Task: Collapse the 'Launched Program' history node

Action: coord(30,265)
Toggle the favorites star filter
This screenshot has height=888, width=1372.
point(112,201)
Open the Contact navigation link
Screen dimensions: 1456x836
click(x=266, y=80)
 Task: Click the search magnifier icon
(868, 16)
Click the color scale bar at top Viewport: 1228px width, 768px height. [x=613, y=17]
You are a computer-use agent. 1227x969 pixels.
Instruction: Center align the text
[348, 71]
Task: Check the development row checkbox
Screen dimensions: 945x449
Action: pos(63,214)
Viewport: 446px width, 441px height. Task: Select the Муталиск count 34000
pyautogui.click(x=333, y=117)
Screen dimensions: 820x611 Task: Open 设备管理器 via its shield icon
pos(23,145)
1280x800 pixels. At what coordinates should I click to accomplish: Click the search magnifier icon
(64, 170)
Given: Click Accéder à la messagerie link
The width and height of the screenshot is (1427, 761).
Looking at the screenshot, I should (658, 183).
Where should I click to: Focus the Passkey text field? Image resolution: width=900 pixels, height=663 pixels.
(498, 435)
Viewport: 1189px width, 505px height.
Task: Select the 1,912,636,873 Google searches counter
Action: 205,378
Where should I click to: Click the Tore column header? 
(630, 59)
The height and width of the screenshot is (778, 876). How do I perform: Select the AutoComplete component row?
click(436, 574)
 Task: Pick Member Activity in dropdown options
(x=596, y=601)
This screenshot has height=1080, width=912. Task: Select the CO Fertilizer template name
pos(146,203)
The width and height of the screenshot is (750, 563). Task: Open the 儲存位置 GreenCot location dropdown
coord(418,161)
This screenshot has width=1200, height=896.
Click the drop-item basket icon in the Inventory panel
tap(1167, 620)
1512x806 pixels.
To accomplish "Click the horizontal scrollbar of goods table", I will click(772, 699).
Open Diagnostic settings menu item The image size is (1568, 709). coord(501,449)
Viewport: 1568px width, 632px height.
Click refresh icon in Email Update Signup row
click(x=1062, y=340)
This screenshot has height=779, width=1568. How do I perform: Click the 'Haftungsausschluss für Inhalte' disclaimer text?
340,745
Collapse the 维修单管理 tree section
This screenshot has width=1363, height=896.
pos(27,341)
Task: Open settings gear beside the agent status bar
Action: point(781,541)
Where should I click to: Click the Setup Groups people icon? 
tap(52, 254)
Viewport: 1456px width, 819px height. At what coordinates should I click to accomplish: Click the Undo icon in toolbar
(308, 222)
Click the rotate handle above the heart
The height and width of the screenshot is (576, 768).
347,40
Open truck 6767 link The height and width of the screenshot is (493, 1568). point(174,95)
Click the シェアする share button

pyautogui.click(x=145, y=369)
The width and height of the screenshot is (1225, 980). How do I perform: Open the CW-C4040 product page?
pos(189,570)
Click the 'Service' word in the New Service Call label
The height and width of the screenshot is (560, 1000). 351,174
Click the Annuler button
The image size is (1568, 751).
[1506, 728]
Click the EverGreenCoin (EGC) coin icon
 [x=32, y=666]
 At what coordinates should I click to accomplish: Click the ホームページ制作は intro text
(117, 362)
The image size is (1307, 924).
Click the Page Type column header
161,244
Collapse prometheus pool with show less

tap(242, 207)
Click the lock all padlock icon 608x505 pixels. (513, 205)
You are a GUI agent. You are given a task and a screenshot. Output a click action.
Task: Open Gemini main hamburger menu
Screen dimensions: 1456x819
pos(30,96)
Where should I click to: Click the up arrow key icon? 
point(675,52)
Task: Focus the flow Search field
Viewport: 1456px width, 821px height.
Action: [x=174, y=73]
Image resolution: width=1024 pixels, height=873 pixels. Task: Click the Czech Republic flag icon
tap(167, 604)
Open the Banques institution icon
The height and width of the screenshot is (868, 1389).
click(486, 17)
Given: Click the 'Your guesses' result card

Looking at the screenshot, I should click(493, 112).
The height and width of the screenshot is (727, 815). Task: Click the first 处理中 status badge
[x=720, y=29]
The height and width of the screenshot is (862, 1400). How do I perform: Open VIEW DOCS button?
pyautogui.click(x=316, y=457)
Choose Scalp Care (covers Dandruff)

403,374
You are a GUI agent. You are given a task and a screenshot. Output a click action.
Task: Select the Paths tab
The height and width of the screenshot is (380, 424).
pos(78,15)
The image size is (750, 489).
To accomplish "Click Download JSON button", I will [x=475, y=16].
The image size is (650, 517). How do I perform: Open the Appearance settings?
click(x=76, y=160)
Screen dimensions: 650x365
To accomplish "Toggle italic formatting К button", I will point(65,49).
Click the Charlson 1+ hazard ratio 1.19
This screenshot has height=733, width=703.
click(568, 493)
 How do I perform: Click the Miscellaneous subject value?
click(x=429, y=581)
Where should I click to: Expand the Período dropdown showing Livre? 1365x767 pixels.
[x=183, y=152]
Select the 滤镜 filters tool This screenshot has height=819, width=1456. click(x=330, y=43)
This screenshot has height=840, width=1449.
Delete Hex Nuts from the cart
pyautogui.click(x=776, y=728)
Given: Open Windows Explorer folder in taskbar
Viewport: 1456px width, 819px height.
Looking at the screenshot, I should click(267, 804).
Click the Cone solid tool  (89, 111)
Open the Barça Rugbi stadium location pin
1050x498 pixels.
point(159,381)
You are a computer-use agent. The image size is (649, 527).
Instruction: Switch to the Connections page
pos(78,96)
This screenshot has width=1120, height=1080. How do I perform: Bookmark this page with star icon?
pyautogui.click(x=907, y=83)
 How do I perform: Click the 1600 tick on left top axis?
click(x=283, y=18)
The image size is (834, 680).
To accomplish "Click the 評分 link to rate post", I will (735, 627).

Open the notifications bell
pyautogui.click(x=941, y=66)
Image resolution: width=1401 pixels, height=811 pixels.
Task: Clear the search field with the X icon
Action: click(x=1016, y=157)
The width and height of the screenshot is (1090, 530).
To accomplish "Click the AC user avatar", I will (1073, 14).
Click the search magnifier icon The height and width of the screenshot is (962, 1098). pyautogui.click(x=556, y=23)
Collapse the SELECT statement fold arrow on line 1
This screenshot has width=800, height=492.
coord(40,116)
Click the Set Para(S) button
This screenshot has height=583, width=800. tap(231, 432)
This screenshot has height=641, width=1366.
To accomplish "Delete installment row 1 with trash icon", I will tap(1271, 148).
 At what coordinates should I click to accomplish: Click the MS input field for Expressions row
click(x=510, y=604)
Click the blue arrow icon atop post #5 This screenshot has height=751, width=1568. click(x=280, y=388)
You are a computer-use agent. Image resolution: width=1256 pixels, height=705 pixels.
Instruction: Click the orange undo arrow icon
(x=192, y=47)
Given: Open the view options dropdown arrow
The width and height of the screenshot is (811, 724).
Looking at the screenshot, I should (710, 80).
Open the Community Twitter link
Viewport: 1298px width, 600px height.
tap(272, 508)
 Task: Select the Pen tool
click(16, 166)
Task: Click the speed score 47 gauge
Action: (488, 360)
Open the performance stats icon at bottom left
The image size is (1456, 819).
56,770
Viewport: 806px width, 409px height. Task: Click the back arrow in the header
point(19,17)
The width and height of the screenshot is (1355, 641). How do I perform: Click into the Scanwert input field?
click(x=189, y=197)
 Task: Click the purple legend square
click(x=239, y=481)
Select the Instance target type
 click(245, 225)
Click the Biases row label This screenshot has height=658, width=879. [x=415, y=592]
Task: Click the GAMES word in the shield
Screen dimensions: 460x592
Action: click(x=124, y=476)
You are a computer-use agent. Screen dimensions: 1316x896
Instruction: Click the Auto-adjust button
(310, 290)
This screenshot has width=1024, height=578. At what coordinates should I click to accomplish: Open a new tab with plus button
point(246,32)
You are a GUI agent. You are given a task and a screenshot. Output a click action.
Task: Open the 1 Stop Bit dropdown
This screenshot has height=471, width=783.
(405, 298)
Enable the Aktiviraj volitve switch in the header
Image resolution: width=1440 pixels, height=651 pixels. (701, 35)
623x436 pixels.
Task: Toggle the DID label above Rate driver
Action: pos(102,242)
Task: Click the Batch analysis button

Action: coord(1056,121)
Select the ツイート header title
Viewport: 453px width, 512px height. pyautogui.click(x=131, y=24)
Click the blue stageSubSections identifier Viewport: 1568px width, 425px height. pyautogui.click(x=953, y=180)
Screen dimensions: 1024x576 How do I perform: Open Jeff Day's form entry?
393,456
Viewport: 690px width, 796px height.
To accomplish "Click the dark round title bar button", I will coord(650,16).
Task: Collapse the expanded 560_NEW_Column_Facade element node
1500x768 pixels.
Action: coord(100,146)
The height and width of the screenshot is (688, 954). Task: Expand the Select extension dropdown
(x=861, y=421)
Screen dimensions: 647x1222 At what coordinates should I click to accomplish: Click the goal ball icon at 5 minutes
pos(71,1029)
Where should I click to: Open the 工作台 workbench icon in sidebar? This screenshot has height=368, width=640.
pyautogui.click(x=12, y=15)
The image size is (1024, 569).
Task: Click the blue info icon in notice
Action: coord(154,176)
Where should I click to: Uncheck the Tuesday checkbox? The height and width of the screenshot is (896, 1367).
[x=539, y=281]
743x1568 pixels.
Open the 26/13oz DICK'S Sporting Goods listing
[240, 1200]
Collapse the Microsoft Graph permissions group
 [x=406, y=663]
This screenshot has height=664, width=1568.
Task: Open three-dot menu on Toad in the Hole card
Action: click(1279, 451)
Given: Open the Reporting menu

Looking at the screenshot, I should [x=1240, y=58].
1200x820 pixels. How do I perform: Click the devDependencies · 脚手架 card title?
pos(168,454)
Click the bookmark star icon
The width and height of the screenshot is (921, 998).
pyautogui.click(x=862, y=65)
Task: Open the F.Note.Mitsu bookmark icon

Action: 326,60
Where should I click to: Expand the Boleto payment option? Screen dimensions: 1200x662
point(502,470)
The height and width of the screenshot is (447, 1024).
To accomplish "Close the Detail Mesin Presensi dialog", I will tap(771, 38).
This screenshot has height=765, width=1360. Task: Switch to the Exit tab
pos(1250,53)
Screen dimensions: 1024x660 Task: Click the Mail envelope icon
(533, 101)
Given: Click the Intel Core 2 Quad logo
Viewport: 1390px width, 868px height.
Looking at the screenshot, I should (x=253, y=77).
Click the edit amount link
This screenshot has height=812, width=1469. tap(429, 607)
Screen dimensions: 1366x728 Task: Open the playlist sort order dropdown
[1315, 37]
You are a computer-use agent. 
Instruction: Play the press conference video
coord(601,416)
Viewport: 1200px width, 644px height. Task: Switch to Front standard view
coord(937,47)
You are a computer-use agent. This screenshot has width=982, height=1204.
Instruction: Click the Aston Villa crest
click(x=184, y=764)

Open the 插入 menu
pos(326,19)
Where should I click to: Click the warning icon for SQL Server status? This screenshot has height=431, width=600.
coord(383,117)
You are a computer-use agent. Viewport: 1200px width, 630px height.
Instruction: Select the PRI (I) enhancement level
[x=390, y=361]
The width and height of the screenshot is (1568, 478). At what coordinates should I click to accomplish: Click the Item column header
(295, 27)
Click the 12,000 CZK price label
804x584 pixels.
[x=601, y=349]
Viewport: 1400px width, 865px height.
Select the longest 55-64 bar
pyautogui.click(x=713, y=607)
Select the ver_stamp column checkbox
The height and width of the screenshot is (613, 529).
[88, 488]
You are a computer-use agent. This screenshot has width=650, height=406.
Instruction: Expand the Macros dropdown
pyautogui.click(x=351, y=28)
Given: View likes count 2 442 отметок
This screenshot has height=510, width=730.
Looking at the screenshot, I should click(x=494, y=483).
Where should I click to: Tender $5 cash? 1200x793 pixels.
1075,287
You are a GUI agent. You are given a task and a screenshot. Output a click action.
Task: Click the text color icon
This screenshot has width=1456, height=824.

————————

Can you lay out the listing as a JSON list of strings, one string per line and blank lines omitted, starting with the line that contains "At what coordinates should I click to accomplish: Click the MS" and going on through the line that contains "Action: coord(1056,121)", both included?

[
  " At what coordinates should I click to accomplish: Click the MS input field for Expressions row",
  "click(x=510, y=604)",
  "Click the blue arrow icon atop post #5 This screenshot has height=751, width=1568. click(x=280, y=388)",
  "You are a computer-use agent. Image resolution: width=1256 pixels, height=705 pixels.",
  "Instruction: Click the orange undo arrow icon",
  "(x=192, y=47)",
  "Given: Open the view options dropdown arrow",
  "The width and height of the screenshot is (811, 724).",
  "Looking at the screenshot, I should (710, 80).",
  "Open the Community Twitter link",
  "Viewport: 1298px width, 600px height.",
  "tap(272, 508)",
  " Task: Select the Pen tool",
  "click(16, 166)",
  "Task: Click the speed score 47 gauge",
  "Action: (488, 360)",
  "Open the performance stats icon at bottom left",
  "The image size is (1456, 819).",
  "56,770",
  "Viewport: 806px width, 409px height. Task: Click the back arrow in the header",
  "point(19,17)",
  "The width and height of the screenshot is (1355, 641). How do I perform: Click into the Scanwert input field?",
  "click(x=189, y=197)",
  " Task: Click the purple legend square",
  "click(x=239, y=481)",
  "Select the Instance target type",
  " click(245, 225)",
  "Click the Biases row label This screenshot has height=658, width=879. [x=415, y=592]",
  "Task: Click the GAMES word in the shield",
  "Screen dimensions: 460x592",
  "Action: click(x=124, y=476)",
  "You are a computer-use agent. Screen dimensions: 1316x896",
  "Instruction: Click the Auto-adjust button",
  "(310, 290)",
  "This screenshot has width=1024, height=578. At what coordinates should I click to accomplish: Open a new tab with plus button",
  "point(246,32)",
  "You are a GUI agent. You are given a task and a screenshot. Output a click action.",
  "Task: Open the 1 Stop Bit dropdown",
  "This screenshot has height=471, width=783.",
  "(405, 298)",
  "Enable the Aktiviraj volitve switch in the header",
  "Image resolution: width=1440 pixels, height=651 pixels. (701, 35)",
  "623x436 pixels.",
  "Task: Toggle the DID label above Rate driver",
  "Action: pos(102,242)",
  "Task: Click the Batch analysis button",
  "Action: coord(1056,121)"
]